Tapentadol immediate release effective against acute pain
The use of tapentadol immediate release (IR) for acute pain produces effects similar to other opioids at higher doses but is associated with fewer gastrointestinal adverse effects, according to the results of a meta-analysis.
Researchers searched multiple online databases for randomized controlled trials (RCTs) and observational studies evaluating the effect of tapentadol IR vs other orally administered IR opioids in acute pain.
The search yielded 13 studies and one abstract, involving a total of 12,814 patients, for inclusion in the systematic review. Of these, five studies and one abstract consisting of 9,108 patients were included in the qualitative review. Eight RCTs (n=3,706 patients) comparing 50–100 mg tapentadol IR versus 5–15 mg oxycodone IR were selected for the meta-analysis.

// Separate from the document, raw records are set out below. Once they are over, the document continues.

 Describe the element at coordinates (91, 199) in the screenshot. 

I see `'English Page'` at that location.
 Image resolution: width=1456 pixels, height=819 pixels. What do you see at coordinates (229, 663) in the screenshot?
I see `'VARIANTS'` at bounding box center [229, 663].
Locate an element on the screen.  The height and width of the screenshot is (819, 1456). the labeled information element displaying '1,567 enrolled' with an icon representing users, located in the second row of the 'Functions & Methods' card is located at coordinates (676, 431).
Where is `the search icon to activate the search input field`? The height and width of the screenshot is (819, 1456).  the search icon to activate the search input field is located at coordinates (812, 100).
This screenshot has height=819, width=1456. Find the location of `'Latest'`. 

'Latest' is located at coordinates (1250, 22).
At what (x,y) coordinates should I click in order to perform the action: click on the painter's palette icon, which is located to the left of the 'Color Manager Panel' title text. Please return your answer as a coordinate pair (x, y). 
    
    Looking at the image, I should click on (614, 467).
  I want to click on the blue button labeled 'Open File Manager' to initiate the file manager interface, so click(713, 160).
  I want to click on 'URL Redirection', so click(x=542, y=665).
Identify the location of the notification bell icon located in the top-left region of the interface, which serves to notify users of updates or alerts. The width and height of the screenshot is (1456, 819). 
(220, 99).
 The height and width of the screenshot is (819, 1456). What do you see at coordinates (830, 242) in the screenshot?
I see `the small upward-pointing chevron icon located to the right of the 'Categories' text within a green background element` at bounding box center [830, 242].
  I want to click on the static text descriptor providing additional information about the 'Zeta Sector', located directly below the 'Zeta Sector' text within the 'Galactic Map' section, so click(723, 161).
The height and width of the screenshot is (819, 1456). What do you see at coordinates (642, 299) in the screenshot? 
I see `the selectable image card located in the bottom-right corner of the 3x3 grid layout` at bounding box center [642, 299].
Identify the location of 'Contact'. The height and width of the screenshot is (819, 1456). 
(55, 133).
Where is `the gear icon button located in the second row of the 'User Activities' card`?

Pooled data showed that at the lowest dose (50 mg), tapentadol IR resulted in less pain control relative to oxycodone IR (standardized mean difference [SMD], 0.25, 95 percent confidence interval CI, 0.06–0.44; p<0.01). However, pain control did not significantly differ at higher doses of tapentadol (75 and 100 mg) or when a titration strategy was used.
In the qualitative analysis, tapentadol IR also had similar effects when compared with morphine IR and tramadol IR. Furthermore, the former was less likely to lead to gastrointestinal adverse effects, such as nausea and constipation.
The findings indicate that the newer opioid tapentadol IR may be considered as a first line option for acute pain, the researchers said.